Rumanía
No hay nada mejor
Alfredo López-Vivié Palencia

No tienen ustedes más que leer la ficha de esta reseña para saber que todo lo que les pueda contar será una obviedad detrás de otra. Los Violonchelistas de la Filarmónica de Berlín son su conjunto camerístico más conocido y admirado; el Ateneo Rumano es un magnífico edificio inaugurado en 1888 cuya sala de conciertos ovalada y abovedada -con capacidad para 700 personas- presume de una acústica excelente para funciones de este tipo; y en cuanto al programa sólo hay que añadir que la mayoría de las piezas han sido arregladas por uno de los chelistas, David Riniker, y por el compositor -¡y trompista!- alemán Wilhelm Kaiser-Lindemann, a quien estos músicos hicieron en su día numerosos encargos.
Por lo demás, aclarar que Julius Klengel (Leipzig 1859-1933) fue afamado violonchelo solista de la Gewandhaus; que -vaya esto para los más jóvenes- George Shearing (Londres 1919-2011) fue un elegantísimo pianista de jazz; que el compositor Boris Blacher (fallecido en 1975) no llegó a ver cómo su hijo Kolja fue fichado por Claudio Abbado para el puesto de concertino de los Berliner; que el porteño José Carli -largos años como violinista en el Teatro Colón- ha trabajado también en muchos arreglos de la mano de Daniel Barenboim; que la autoría de la archifamosa Caravan es compartida entre Duke Ellington y uno de los trombonistas de su orquesta, el puertorriqueño Juan Tizol; y que la canción de Dvořák nada tiene que ver con la tauromaquia.

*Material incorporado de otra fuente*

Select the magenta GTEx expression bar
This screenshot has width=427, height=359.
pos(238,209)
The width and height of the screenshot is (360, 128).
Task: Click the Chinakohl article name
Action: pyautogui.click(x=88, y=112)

A partir de ahí, ya se pueden figurar ustedes que un servidor -y el resto del público- pasó uno de los grandes ratos de su vida. ¿Hace falta referirles que estos músicos tocan como dioses, que su técnica infalible no está reñida con una ductilidad pasmosa para adaptarse a cualquier estilo, que todos y cada uno de los doce se reparten papeles solistas y de acompañamiento, que todos los arreglos son impecables, que el poderío sonoro de estos instrumentos es tan grande como el de un órgano y que sin embargo también producen pianísimos más suaves que una caricia, o que el filón de repertorio que han excavado en las minas de Buenos Aires es -felizmente- inagotable?
Déjenme que les dé un poco más de envidia todavía. De propina los Doce Chelistas tocaron uno de sus más célebres y divertidos “hits”: el tema principal de La Pantera Rosa del grandísimo Henry Mancini (sólo ver cómo Ludwig Quandt mira al público de reojo mientras mueve la ceja exactamente igual que la pantera ya es todo un espectáculo); y después la encantadora Moonlight Serenade del igualmente grande Glenn Miller. Y que no se me olvide: el concierto comenzó a las diez y media de la noche porque estos héroes acababan de tocar junto al resto de colegas de la orquesta la Quinta Sinfonía de Chaicovsqui (afortunadamente sólo a pocos centenares de metros de distancia); y terminó bien pasada la medianoche. Así da gusto robarle horas al sueño.